APC has brought up a very valid point about Vista’s prominent new security feature: User Account Control (UAC). They are using TweakVista as an example to show how easy it would be for malicious software to disable the UAC and manipulate the system.
TweakVista is an application that was designed several months ago for Vista 5270. It has several different customization options that may help you have a more pleasant experience, but at the same time it shows us how the UAC feature can be disabled in one simple click.
Microsoft’s response the the issue was:
If an application requires administrative privilege, such as Tweak Vista, a prompt is generated through User Access Control (UAC). If consent is given by the user, this then elevates the application to a higher (administrative) integrity level and allows privileged access to occur within the context of that application only. Note that for this to occur, the UAC prompt requires that a user must provide consent before the application will be allowed to run. UAC is only one component of the defence in depth security capabilities of Vista. It is the sum of all Vista’s security capabilities – UAC, IE7, Firewall, Defender, MIC, SID and CI – that protect users from inadvertently obtaining and then allowing malicious software to run. Microsoft recommends that users run with standard user privileges, and that they be very careful when running applications with administrative privileges.

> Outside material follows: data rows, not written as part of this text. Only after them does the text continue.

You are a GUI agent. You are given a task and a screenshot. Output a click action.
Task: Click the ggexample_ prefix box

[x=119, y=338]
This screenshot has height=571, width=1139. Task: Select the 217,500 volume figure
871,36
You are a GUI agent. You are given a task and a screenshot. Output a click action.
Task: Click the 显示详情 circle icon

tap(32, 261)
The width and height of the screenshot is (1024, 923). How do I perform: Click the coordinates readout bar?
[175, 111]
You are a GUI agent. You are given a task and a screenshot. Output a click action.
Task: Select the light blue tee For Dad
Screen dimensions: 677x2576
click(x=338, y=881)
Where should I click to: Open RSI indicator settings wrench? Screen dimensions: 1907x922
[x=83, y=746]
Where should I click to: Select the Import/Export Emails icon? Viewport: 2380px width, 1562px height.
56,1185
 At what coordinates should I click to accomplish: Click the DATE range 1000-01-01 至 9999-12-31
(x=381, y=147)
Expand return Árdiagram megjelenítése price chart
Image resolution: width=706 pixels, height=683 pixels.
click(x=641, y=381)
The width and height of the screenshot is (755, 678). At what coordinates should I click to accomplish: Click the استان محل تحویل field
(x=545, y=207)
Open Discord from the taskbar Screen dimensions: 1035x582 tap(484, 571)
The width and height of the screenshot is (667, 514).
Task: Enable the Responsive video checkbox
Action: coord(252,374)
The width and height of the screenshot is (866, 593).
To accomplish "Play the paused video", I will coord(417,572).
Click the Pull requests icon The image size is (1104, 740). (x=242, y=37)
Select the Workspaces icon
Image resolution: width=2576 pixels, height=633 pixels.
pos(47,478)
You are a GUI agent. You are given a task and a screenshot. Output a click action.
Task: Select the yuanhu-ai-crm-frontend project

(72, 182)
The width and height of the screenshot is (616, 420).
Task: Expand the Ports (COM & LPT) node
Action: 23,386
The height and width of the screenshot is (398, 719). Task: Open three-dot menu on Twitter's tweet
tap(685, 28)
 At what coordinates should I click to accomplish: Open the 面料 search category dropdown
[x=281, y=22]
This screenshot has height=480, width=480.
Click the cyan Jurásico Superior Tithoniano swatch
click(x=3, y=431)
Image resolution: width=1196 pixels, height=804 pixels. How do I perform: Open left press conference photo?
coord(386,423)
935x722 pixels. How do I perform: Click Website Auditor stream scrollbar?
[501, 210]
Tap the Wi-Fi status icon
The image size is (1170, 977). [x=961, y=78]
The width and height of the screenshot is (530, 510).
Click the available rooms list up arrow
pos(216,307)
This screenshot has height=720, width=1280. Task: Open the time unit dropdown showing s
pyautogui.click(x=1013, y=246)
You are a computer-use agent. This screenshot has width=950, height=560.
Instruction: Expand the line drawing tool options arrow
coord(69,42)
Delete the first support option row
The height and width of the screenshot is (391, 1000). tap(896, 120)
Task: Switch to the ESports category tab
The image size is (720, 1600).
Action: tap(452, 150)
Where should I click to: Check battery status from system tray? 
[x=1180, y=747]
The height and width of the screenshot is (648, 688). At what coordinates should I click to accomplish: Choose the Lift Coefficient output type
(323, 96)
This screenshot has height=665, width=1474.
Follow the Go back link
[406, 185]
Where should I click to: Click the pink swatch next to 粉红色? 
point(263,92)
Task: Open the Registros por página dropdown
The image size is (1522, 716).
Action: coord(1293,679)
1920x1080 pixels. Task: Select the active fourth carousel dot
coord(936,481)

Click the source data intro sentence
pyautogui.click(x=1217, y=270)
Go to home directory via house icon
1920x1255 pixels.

Sure you are prompted for Administrative privileges, but what if you are installing an application? That means you will receive a prompt when you run the installation with administrative privileges…and then the program is free to do what it wants after you okay it. If it wants to disable the UAC in the middle of the installation then it can.
APC’s comment on this is:
It confirms what we have come to suspect about UAC – it’s very useful for standard users and totally useless for power users/administrators.
That is especially true. If a user doesn’t have to enter a password in the elevated prompt then they are pretty much free to do what they want with the system. However, if a user does not know the administrative password, such as at a school or business, then a program would never be able to receive the privileged access that it needs to disable the UAC. So it may be good for some people, but it is still way too easy to disable.
Microsoft needs to change this option so that it can only be altered through the Control Panel. I don’t believe this is something that software should be able to tamper with no matter if it is running elevated or not.